S ay what you like about Elon Musk, but he certainly keeps himself busy. Most people would have their hands full running Twitter into the ground, fathering multiple children, publicly mocking former employees, testing brain chips in pigs, sucking up billions in government subsidies, building cars and trying to go to Mars. Musk, on the other hand, is juggling all that while also building a town in Texas to house his serfs and sycophants.
The new community is called Snailbrook (in reference to the mascot for Musk’s Boring Company) and, according to reports in the Wall Street Journal, Musk has described it as a “Texas utopia” where his employees can live and work.

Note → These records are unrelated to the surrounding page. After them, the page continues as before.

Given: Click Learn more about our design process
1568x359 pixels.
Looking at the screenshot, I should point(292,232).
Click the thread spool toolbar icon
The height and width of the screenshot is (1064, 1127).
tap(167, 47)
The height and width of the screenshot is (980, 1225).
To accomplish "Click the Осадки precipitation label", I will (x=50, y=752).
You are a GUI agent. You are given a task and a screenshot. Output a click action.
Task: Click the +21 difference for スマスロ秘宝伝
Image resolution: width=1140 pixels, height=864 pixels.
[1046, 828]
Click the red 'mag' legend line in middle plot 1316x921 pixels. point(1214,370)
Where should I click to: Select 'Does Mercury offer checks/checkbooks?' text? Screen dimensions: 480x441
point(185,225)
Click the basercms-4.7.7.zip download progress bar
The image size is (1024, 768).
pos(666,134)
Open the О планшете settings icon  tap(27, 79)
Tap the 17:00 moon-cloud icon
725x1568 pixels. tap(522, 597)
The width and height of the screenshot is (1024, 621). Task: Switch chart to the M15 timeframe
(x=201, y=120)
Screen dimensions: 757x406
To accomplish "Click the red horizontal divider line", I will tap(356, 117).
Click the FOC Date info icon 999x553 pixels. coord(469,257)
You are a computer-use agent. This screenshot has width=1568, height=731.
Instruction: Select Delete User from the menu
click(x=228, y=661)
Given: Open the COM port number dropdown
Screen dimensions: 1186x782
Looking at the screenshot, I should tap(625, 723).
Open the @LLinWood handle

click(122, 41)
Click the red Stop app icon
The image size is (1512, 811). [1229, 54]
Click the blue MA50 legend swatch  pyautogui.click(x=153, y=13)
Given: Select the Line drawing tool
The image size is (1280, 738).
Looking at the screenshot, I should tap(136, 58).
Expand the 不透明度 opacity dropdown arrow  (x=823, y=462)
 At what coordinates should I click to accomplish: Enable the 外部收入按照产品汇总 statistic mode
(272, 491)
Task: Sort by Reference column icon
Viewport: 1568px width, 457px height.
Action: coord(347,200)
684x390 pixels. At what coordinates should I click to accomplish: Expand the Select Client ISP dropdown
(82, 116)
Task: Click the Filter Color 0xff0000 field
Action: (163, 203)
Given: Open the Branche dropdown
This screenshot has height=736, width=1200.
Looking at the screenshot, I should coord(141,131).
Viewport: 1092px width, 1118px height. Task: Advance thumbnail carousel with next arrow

Musk relocated to Texas from California in 2020 and slammed his former home as “the land of sort of overregulation, overlitigation, overtaxation”. Not content with Texas’s more lax regulations and lack of income tax, it seems suspiciously as if he’s trying to build his own town so he can have even more freedom to do whatever he likes (such as applying to dump millions of gallons of wastewater on its land near the Colorado River), without boring old government regulations slowing him down. Musk reportedly asked Steve Adler, who served as the mayor of Austin, Texas, until earlier this year, for assurances that his projects wouldn’t run into bureaucracy. “What he wanted from the city was speed,” Alder told the Wall Street Journal.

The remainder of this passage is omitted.